Task brief:
Your answer must be an exact retyping of the line containing "Click the 'Please update now' link" and every line after it through the end of the records below, with no pictures and nothing else.

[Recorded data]
* * * *
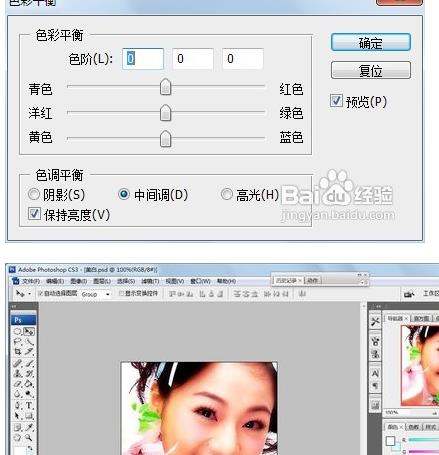Screen dimensions: 439x455
Task: Click the 复位 reset button
Action: coord(371,70)
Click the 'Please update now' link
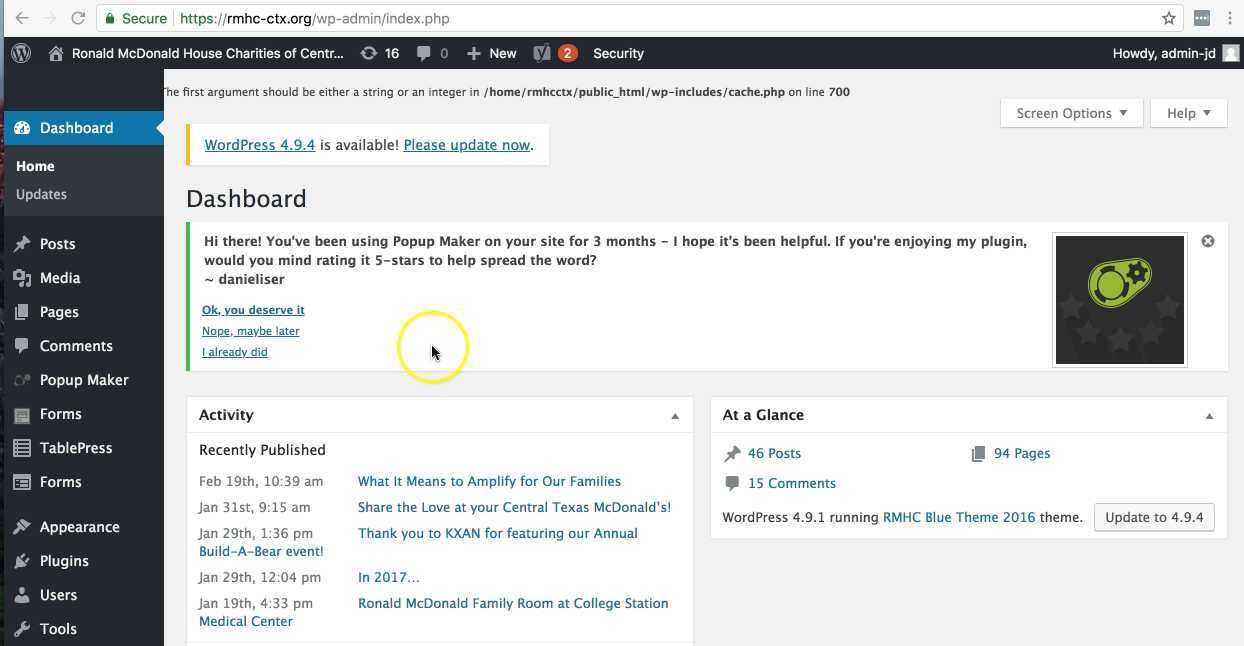This screenshot has width=1244, height=646. (x=466, y=145)
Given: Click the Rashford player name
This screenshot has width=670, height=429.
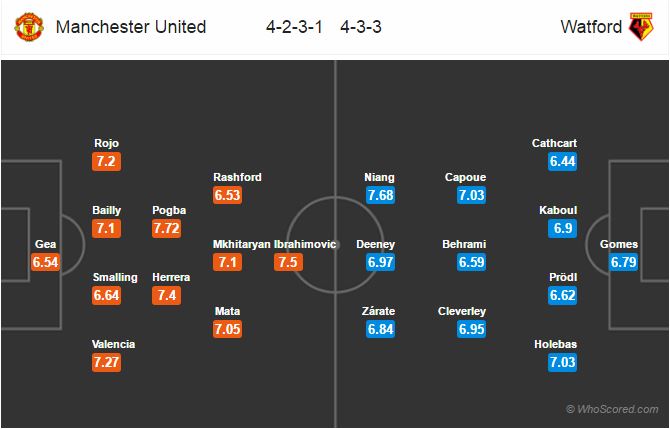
* * * *
Problem solution:
Click the 'Please update now' link
This screenshot has width=1244, height=646. (x=466, y=145)
Given: Click the Rashford player name
This screenshot has width=670, height=429.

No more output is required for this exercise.